National mineral assessment tract PC09 (Massive sulfide, Cyprus)

Tract PC09
Geographic region Pacific Coast
Tract area 5,210sq km
Deposit type Massive sulfide, Cyprus
Deposit age Paleozoic - Mesozoic

Deposit model

Model code 24a
Model type descriptive
Title Descriptive model of Cyprus massive sulfide
Authors Donald A. Singer
URL https://pubs.usgs.gov/bul/b1693/html/bull15r9.htm
Source https://pubs.er.usgs.gov/publication/b1693

Estimates

Confidence Number of
deposits
90% 0
50% 0
10% 0
5% 0
1% 1

P(none): 0.99

Estimators: Box, Bookstrom

Rationale

Explained by Stephen E. Box and Arthur A. Bookstrom
On the choice of deposit models
Cyprus massive-sulfide deposits are massive, stratabound Cu-, Zn-, and Fe- sulfide deposits deposited with submarine basalts in ophiolite sequences (Singer, 1986).
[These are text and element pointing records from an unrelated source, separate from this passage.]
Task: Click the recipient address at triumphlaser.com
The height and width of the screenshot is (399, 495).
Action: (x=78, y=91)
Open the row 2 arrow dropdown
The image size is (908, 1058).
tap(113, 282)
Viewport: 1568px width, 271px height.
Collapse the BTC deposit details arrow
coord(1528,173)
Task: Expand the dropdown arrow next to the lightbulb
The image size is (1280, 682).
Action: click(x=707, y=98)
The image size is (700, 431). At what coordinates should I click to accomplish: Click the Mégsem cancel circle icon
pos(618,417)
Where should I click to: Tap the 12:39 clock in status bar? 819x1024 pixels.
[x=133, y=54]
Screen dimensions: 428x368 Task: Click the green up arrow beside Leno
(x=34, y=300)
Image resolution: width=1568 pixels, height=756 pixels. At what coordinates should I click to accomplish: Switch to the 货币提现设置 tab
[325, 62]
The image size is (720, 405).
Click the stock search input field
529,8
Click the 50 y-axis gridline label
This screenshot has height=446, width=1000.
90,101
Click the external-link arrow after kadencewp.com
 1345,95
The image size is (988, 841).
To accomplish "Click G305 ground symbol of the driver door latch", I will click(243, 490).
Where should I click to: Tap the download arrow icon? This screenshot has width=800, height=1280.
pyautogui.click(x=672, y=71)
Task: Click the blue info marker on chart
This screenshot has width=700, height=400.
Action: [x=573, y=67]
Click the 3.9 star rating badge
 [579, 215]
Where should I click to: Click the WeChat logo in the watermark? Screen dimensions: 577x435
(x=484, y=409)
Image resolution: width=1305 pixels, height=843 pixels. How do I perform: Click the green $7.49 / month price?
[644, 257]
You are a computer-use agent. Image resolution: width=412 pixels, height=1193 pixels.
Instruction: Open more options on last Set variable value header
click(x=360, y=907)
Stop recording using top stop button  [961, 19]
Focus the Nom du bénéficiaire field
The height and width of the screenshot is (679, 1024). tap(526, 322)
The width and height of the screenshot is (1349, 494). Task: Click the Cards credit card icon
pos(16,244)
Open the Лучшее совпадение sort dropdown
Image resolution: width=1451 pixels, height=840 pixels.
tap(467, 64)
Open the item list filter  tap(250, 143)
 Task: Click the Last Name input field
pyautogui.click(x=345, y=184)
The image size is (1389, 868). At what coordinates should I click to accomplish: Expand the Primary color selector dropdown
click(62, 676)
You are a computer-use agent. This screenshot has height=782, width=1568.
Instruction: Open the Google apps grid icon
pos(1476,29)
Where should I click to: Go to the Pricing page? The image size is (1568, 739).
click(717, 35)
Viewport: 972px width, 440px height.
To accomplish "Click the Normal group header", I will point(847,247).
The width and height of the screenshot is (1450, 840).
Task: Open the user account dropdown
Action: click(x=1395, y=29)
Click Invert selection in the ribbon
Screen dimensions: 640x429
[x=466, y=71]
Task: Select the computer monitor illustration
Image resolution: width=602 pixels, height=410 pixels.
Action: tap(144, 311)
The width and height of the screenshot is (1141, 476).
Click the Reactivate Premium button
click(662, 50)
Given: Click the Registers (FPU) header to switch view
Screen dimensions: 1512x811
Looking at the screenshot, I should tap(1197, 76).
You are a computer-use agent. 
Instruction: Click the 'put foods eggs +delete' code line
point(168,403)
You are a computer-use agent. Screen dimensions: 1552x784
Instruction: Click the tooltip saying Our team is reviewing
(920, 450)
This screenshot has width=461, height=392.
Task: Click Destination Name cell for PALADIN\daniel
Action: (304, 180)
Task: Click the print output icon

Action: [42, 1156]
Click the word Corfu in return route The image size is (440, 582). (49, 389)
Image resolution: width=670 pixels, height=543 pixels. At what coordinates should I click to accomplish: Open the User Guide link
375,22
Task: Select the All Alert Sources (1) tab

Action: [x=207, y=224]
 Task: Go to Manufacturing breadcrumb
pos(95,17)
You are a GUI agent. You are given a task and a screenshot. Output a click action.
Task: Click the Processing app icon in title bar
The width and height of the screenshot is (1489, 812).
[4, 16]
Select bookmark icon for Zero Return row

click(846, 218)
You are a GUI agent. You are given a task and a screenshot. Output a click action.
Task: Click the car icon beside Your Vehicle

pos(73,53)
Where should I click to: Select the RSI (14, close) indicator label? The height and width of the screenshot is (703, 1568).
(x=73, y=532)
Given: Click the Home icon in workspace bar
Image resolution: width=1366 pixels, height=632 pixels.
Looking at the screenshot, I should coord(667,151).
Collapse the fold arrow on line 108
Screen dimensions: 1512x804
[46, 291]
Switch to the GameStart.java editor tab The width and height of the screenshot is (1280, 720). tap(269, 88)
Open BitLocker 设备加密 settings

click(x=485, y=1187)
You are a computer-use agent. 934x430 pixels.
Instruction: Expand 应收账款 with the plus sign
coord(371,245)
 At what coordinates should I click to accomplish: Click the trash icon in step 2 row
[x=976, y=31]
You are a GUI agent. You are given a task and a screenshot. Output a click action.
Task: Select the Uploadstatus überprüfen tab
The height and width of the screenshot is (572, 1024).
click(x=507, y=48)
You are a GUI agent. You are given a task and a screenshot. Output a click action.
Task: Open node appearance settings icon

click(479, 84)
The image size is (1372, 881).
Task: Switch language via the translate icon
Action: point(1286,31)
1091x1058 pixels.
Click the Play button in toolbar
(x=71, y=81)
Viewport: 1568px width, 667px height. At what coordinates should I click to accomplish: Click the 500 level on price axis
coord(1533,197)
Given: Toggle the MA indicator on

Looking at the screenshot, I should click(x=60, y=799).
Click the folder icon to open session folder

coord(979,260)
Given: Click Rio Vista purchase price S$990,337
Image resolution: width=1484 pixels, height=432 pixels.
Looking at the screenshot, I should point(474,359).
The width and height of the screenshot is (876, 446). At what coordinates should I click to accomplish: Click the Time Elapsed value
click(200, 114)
Recent work in modern ocean basins has identified active modern analogues in hydrothermal vents associated with modern mid-ocean ridge spreading centers (Koski and others, 1994). Widespread ophiolite fragments in the Baker terrane of northeastern Oregon are thought to be remnants of Phanerozoic oceanic plate crust accreted to the edge of the Proterozoic continent (Brooks and Vallier, 1978).
On the delineation of permissive tracts
The Baker terrane is composed of a melange of crustal fragments of ocean basin and island arc origin in a highly deformed argillaceous matrix (Brooks and Vallier, 1978). Large and small fragments of ophiolite sequences occur widely throughout the terrane. The entire terrane as shown by Walker and MacLeod (1991) was considered permissive for Cyprus deposits.
Important examples of this type of deposit
No known examples of this type of deposit are known from the Baker terrane, but some prospects are considered to have characteristics that could be indicative of this deposit type.
On the numerical estimates made
Although there are no deposits known, the estimators judged there was still some potential for undiscovered deposits. The exploration for them has not been thorough, and the potential exploration area is quite large. For the 90th, 50th, 10th, 5th, and 1st percentiles, the team estimated 0, 0, 0, 0, 1 or more undiscovered deposits consistent with the grade and tonnage model of Singer and Mosier (1986) .
References
Brooks, H.C., and Vallier, T.L., 1978, Mesozoic rocks and tectonic evolution of eastern Oregon and western Idaho, in David G. Howell and Kristin A. McDougall, eds., Mesozoic paleogeography of the western United States: Pacific section, Society of Economic Paleontologists and Mineralogists, Pacific Coast Paleogeography Symposium 2, p. 133-146.
Koski, R.A., Jonasson, I.R., Kadko, D.C., Smith, V.K., and Wong, F.L., Compositions, growth mechanisms, and temporal relations of hydrothermal sulfide-sulfate-silica chimneys at the northern Cleft segment, Juan de Fuca Ridge: Journal of Geophysical Research, v. 99, p. 4813-4832.
Singer, D.A., 1986, Descriptive model of Cyprus massive sulfide, in Cox, D.P., and Singer, D.A., eds., Mineral deposit models: U.S. Geological Survey Bulletin 1693, p. 131.
Singer, D.A., and Mosier, D.L., 1986, Grade-tonnage model of Cyprus massive sulfide, in Cox, D.P., and Singer, D.A., eds., Mineral deposit models: U.S. Geological Survey Bulletin 1693, p. 131-135.
Walker, G.W., and MacLeod, N.S., 1991, Geologic map of Oregon: U.S. Geological Survey, 2 sheets, scale 1:500,000.